The two regional giants are participants in the Belt and Road Initiative, and China serves as the largest trading partner for both.

"The successful mediation of China stems from the goodwill, fairness and justice principle and increasing political mutual trust that China has upheld for a long time in the affairs of the Middle East," Jiang said.

For example, in addition to the Saudi-Iran detente, China has always maintained a fair stance on the Palestine-Israel conflict.

On Nov 15, as the rotating president of the United Nations Security Council, China pushed the Security Council to pass its first relevant resolution since the latest round of conflict broke out.

The resolution called for an emergency humanitarian pause and the establishment of a humanitarian corridor throughout the Gaza Strip.

Zhai Jun, China's special envoy on the Middle East Issue, has visited regional countries regarding the situation since October. He also attended the Cairo Peace Summit on the Palestinian question in Egypt and the International Humanitarian Conference in Support of Gaza in Paris.

Indispensable role

"China is playing an indispensable positive role in promoting peace and negotiations, in clear contrast with US actions since the recent round of the Palestine-Israel conflict broke out," said Li from Shanghai International Studies University.

This choice underscores the profound trust placed in China in the Middle East.

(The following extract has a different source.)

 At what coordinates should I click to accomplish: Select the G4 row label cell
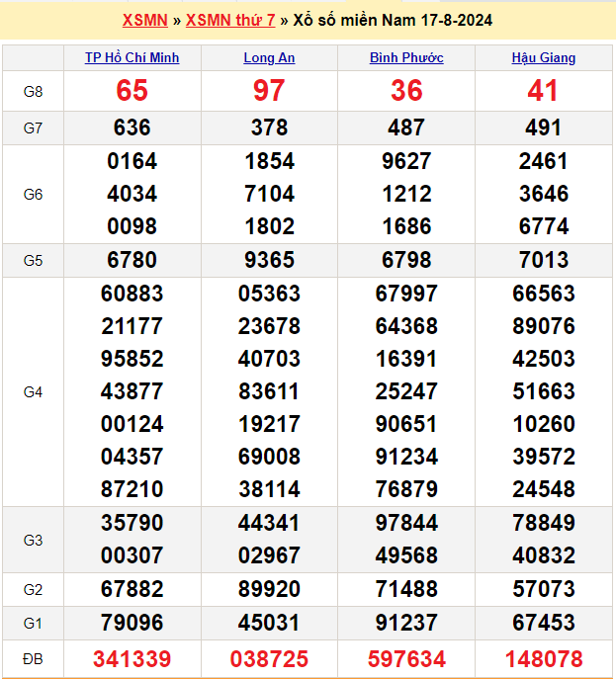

It indicates that China's proposals, including the Global Development Initiative, Global Security Initiative, and Global Civilization Initiative, have garnered extensive support within the region, Jiang said.

Liu said, "The Global Security Initiative proposed by China offers wisdom and solutions to help these countries address the root causes of conflicts and achieve long-term peace and stability."

Several Arab nations, including Djibouti and Sudan, have restored diplomatic relations with Iran. Djibouti and Iran announced the restoration of ties on Sept 21 on the sidelines of a UN General Assembly session, while Iran and Sudan came to a similar agreement on Oct 9, ending a seven-year rift.

There is also optimism regarding a reconciliation between Iran and Egypt. During the Arab Islamic Summit last month, Raisi emphasized the importance of unity among Islamic countries and expressed his willingness to develop relations with Egypt. He said his country sees no hindrance to improving ties with the friendly nation of Egypt.

In addition, Bahrain and the United Arab Emirates restored diplomatic relations with Qatar in April and June, respectively.

In another significant regional realignment, Syria made a stunning return to the Arab League in May.

During the meeting between the two presidents, the UAE leader said: "Syria has left its brothers for too long, and now it is time to return to them and to the Arab world."

On May 19, the 32nd Arab League Summit adopted a declaration that welcomed Syria's readmission to the Arab League and emphasized the urgent need to eliminate any external interference in Arab internal affairs.

The Saudi-Iran peace deal holds tremendous potential for both states, the larger Middle East and the greater Eurasian region. However, experts say challenges remain, and it is unlikely these issues would be easily resolved.

The rivalry between Saudi Arabia and Iran is deeply rooted. The struggle for leadership in the Gulf region and the Middle East is one of the core contradictions between the two sides, and it remains unresolved, Jiang said.

Li added that the fragility in their relationship can be seen in crises in Syria and Yemen, as well as in the normalizing of relations with Israel. It will take time to find out to what extent the detente can help resolve the Yemen crisis and the Syrian issue.

Yemen has been one of the countries most affected by differences between Riyadh and Teheran. The two nations supported opposing factions in the Yemeni civil war that broke out in 2014.

On Aug 11, the United Nations said Yemen continues to face a protracted political, humanitarian and developmental crisis after years of fighting between pro-government forces backed by a Saudi-led coalition, and Houthi militias backed by Iran.